Nevada Gov. Brian Sandoval looks to expedite parole process
Gov. Brian Sandoval wants to avoid building a new prison to reduce overcrowding in Nevada’s correctional system by speeding up the process for releasing as many as 400 inmates eligible for parole.
The plans outlined in Sandoval’s budget were discussed during a briefing last week.
They come as the state’s inmate population is expected to increase by 900 over the next two years, up from an average of about 13,300 inmates this year.

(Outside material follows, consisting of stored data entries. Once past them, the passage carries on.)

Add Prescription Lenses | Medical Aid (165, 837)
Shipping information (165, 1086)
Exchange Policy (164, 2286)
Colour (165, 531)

Sandoval’s budget includes proposals to increase the number of staff supervising parolees and to put $1.1 million toward creating a state-funded house arrest program. Sandoval also wants to add case worker positions at prisons to expedite the release of inmates eligible for parole.
Delays in the parole process have been a concern for Sandoval, who expressed frustration at the pace of inmate releases during a November meeting of the Nevada Board of Prison Commissioners.
Records from the board meeting indicate Nevada has the fewest parole releases to the community per-inmate population in the country.
Department of Corrections Director James Dzurenda said at the meeting that Nevada’s prisons were over capacity with 13,742 inmates. To deal with overcrowding, the department has converted large areas of prisons that were created for other purposes into housing space for inmates.
Sandoval’s proposals to reduce overcrowding also include a backup plan that designates about $12 million to temporarily house some Nevada inmates out of state while the parole efforts get up to speed, said Mike Willden, Sandoval’s chief of staff.
“Our goal is to not construct a new prison,” Willden said.
Nevada lawmakers will review Sandoval’s budget proposals at a Jan. 31 meeting, a week before the 2017 legislative session kicks off Feb. 6.